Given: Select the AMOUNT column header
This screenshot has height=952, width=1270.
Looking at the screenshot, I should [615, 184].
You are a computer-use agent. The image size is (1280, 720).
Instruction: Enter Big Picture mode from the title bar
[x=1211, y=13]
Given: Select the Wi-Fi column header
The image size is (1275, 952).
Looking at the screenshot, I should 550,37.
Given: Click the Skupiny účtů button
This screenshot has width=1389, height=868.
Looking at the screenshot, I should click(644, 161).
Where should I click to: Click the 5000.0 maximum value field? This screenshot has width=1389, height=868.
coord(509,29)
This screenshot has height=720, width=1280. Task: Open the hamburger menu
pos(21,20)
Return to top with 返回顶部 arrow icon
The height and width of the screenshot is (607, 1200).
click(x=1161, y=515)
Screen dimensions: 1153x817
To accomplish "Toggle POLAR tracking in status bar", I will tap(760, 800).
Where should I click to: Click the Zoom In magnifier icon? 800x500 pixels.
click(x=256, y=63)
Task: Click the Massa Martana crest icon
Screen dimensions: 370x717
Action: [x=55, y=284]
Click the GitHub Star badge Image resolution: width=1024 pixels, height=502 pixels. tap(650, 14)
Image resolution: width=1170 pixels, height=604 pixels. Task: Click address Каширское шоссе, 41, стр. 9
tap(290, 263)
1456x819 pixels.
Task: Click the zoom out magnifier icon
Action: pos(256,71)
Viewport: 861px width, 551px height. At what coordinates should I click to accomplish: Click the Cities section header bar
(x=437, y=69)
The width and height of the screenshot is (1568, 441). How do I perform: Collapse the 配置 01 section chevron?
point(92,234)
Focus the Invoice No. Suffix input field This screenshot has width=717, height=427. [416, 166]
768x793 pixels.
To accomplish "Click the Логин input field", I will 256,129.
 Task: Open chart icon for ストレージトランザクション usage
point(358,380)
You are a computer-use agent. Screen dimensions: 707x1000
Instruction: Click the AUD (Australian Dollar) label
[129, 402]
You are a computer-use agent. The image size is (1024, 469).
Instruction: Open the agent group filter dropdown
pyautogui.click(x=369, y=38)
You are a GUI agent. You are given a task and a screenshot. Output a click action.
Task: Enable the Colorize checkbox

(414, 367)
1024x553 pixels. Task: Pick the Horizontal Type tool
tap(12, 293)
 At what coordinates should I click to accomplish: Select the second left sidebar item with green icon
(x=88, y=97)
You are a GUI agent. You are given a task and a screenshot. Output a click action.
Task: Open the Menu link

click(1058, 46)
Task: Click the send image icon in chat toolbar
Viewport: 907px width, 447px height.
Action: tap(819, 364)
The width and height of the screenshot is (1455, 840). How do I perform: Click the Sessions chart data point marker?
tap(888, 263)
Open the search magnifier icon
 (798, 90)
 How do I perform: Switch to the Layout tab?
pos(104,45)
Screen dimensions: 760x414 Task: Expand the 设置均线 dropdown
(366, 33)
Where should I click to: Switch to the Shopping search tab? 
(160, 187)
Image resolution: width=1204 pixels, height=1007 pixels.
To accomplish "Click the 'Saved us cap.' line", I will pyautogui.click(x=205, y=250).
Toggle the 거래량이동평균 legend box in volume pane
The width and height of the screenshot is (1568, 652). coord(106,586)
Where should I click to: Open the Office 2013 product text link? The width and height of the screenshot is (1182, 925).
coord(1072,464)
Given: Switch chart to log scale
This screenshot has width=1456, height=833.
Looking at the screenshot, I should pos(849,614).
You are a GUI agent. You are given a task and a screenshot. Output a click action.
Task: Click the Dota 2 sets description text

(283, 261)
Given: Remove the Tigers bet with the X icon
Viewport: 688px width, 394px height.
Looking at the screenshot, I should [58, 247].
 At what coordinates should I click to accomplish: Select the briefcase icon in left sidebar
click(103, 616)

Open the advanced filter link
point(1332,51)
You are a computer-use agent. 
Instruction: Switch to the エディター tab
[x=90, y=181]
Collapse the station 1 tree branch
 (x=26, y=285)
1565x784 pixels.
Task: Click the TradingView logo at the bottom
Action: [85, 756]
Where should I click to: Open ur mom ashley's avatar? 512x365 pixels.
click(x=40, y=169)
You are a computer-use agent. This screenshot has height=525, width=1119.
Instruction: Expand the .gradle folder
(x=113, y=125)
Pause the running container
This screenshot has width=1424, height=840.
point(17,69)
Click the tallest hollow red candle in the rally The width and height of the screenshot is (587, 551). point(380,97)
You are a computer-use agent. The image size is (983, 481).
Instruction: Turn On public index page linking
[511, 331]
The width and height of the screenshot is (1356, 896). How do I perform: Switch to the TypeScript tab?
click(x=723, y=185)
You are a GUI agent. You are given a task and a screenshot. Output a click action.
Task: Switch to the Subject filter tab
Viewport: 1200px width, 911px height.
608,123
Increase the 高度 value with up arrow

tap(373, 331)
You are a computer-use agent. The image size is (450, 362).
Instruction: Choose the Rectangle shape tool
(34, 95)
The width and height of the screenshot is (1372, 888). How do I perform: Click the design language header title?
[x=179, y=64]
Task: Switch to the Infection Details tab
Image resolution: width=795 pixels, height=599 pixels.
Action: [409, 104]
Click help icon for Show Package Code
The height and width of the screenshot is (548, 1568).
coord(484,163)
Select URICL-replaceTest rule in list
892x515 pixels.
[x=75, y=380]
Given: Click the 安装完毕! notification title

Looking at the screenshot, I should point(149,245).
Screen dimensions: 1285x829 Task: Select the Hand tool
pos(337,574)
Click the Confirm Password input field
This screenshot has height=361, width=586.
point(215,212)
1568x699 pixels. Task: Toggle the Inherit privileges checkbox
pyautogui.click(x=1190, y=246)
•••
- [EXERCISE DESCRIPTION]: Output everything in the data from the line containing "with green icon" down to and including the line containing "Action: tap(819, 364)" as a JSON list of strings, one string per line, with blank lines omitted.

- [ANSWER TO THE PROBLEM]:
[
  " At what coordinates should I click to accomplish: Select the second left sidebar item with green icon",
  "(x=88, y=97)",
  "You are a GUI agent. You are given a task and a screenshot. Output a click action.",
  "Task: Open the Menu link",
  "click(1058, 46)",
  "Task: Click the send image icon in chat toolbar",
  "Viewport: 907px width, 447px height.",
  "Action: tap(819, 364)"
]